DOCUMENT TEXT:

In this notebook, my aim is to get most recent bunch of tweets from twitter and clean strings, afterwards I did sentiment analysis on each tweet one by one and assign them some scores to decide positivity/negativity of it. 

The data below scrabbed at 6th of July in 2021 and top 100 tweets were filtered with only contains BTC hash to give a short example. 

Note : It is required to sign up with your own credientials as developer account to be able to wrap data through tweepy package. That is why I imported my credientials as a package called 'TwitterKeys' so I can use them to receive data through API.


In [1]:
import tweepy, json, TwitterKeys,csv,re, time                  # Python wrapper around Twitter API
import pandas as pd
import numpy as np
from datetime import date
from datetime import datetime
import matplotlib.pyplot as plt
from textblob import TextBlob as tb
from vaderSentiment.vaderSentiment import SentimentIntensityAnalyzer
from transformers import pipeline
from nltk.tokenize import regexp_tokenize, TweetTokenizer,word_tokenize
from nltk.corpus import stopwords
import nltk
nltk.download('stopwords')

[nltk_data] Downloading package stopwords to /home/burcin/nltk_data...
[nltk_data]   Package stopwords is already up-to-date!


True

In [2]:
# Authenticate to Twitter
auth = tweepy.OAuthHandler(TwitterKeys.API_TOKEN, TwitterKeys.API_KEY)

auth.set_access_token(TwitterKeys.ACCESS_TOKEN, TwitterKeys.ACCESS_KEY)

api = tweepy.API(auth)

try:
    api.verify_credentials()
    print("Authentication OK")
except:
    print("Error during authentication")

Authentication OK


After authentication, I wrapped data through twitter api, it is optional to set a beginning date to get past tweets, however there are some drawbacks of that option. Firstly you cannot set a time together with date and more importantly, it is allowed to receive tweets at most 7 days before current date. 

Then I saved tweets as a data frame to process..

In [4]:
search_words = "#BTC"


In [5]:
new_search = search_words + " -filter:retweets" # Filtered retweets
new_search

'#BTC -filter:retweets'

In [30]:
tweets = tweepy.Cursor(api.search,
                       q=new_search,
                       lang="en"
                       #since=date_since
                      ).items(100)

df = pd.DataFrame(data = [[tweet.user.screen_name, tweet.user.location,tweet.created_at,tweet.text] for tweet in tweets],columns=['user', "location","tweet_date","tweet_text"])

In [31]:
df.shape

(100, 4)

In [32]:
df.head()

[Location data for words and elements]

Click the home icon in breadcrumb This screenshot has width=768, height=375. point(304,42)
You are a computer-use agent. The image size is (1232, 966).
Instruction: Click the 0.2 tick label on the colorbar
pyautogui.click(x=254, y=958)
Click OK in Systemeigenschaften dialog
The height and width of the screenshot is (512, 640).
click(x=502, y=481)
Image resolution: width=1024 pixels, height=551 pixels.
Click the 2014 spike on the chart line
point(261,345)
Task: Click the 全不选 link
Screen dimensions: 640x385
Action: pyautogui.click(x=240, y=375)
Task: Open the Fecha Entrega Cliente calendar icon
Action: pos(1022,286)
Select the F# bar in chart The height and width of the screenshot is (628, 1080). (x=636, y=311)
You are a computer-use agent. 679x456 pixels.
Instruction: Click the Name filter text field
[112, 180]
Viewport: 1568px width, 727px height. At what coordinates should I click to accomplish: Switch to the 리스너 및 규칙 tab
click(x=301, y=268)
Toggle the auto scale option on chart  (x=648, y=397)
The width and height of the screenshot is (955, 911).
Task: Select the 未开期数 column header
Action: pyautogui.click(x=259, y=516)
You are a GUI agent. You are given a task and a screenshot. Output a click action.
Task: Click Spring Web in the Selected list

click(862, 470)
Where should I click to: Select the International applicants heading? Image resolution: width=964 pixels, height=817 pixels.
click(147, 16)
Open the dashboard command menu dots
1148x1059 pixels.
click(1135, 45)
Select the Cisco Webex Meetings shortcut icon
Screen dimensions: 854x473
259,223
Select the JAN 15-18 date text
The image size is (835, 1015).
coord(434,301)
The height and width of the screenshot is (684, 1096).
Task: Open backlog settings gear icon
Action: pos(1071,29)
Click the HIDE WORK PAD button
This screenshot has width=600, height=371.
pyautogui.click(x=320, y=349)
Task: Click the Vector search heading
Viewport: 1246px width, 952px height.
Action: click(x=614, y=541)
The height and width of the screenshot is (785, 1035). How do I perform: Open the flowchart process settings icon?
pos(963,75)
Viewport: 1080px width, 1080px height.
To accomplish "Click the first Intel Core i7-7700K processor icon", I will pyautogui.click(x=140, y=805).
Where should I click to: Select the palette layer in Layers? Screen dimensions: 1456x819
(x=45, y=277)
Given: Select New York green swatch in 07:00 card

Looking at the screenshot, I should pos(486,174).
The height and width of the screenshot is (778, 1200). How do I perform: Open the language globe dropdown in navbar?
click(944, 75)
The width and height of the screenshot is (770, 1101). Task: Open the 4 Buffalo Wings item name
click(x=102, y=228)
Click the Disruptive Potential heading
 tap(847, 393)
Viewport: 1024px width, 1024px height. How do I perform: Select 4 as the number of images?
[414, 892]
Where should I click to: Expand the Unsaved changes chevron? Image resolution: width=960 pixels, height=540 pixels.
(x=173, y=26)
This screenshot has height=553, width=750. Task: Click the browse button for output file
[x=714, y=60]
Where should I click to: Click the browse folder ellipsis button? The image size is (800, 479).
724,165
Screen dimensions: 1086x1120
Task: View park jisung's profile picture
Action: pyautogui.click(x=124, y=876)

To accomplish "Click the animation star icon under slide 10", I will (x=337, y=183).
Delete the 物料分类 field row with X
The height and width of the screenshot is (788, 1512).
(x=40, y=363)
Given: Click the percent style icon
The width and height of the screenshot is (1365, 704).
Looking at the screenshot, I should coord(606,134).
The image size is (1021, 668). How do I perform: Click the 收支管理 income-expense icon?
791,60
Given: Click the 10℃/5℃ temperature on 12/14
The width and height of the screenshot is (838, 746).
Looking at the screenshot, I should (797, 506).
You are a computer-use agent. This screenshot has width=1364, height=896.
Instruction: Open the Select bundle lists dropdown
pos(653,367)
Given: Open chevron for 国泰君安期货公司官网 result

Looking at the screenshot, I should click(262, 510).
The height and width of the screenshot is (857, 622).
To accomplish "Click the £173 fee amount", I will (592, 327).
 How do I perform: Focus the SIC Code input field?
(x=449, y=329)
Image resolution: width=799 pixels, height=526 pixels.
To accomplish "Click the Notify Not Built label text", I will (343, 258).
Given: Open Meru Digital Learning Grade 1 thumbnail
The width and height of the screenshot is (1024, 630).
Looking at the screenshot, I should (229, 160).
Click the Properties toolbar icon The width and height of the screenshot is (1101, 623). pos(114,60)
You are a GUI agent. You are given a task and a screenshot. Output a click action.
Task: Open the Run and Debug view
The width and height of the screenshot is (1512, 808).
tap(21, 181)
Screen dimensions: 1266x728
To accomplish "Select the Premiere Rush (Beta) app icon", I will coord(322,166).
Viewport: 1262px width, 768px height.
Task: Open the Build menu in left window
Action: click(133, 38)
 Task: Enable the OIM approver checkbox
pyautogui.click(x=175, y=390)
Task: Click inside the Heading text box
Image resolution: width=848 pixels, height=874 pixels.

SET EXERCISE A: In the notebook passage starting at "Note : It is" and ending at "data through API.", rename "developer account" to "developer profile" and give the passage.
SET EXERCISE B: Output, word for word, the rows starting at the line that contains "Task: Click inside the Heading text box" and ending at the end of the rows.
The notebook and the rows are independent of each other.

CORRECT OUTPUT A:
Note : It is required to sign up with your own credientials as developer profile to be able to wrap data through tweepy package. That is why I imported my credientials as a package called 'TwitterKeys' so I can use them to receive data through API.

CORRECT OUTPUT B:
Task: Click inside the Heading text box
Image resolution: width=848 pixels, height=874 pixels.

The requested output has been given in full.